* What is expected *
The answer must reproduce exactly the lines from the one with "Launch the Repair Archive tool" through the end of the material, and it must contain no pictures.

* Records for the exercise *
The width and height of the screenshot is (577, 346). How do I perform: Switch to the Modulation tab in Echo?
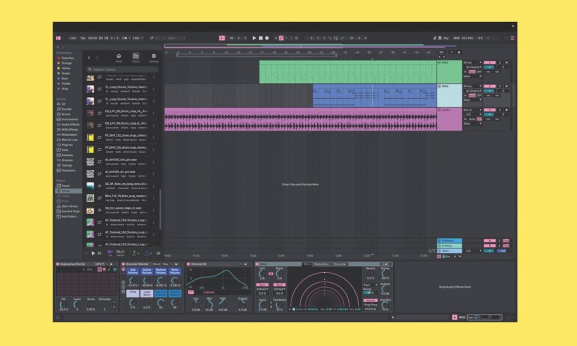pos(322,264)
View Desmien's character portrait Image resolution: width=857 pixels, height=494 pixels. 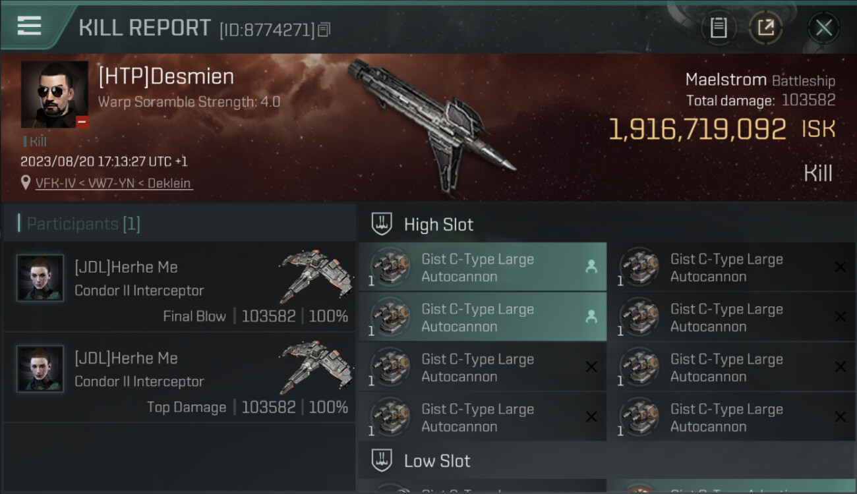[x=54, y=94]

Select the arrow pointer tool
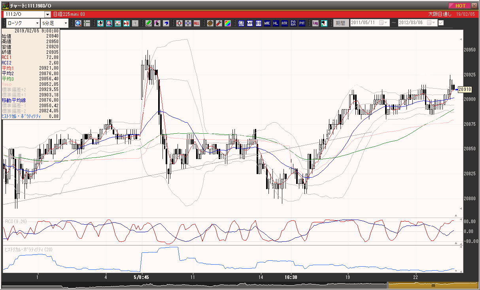coord(157,23)
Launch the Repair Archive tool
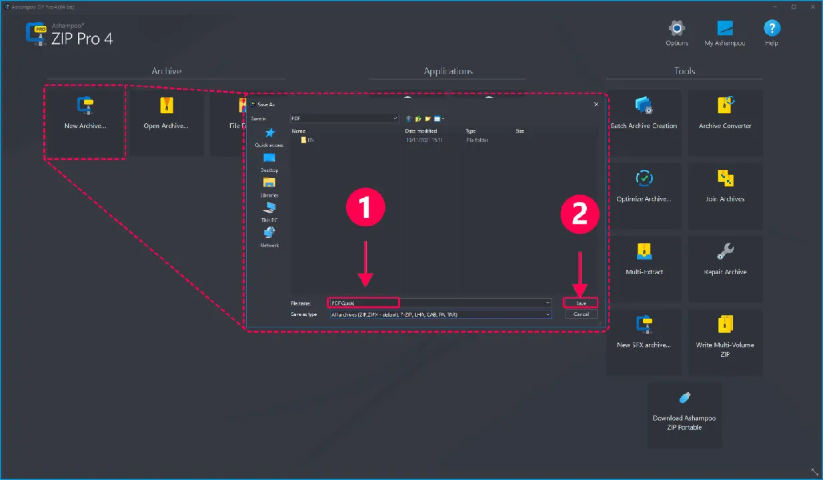The width and height of the screenshot is (823, 480). tap(725, 269)
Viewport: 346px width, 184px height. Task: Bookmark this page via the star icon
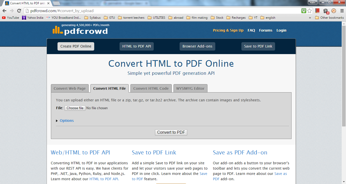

* Answer space *
Launch the Repair Archive tool
The width and height of the screenshot is (823, 480). tap(725, 269)
Viewport: 346px width, 184px height. Task: Bookmark this page via the star icon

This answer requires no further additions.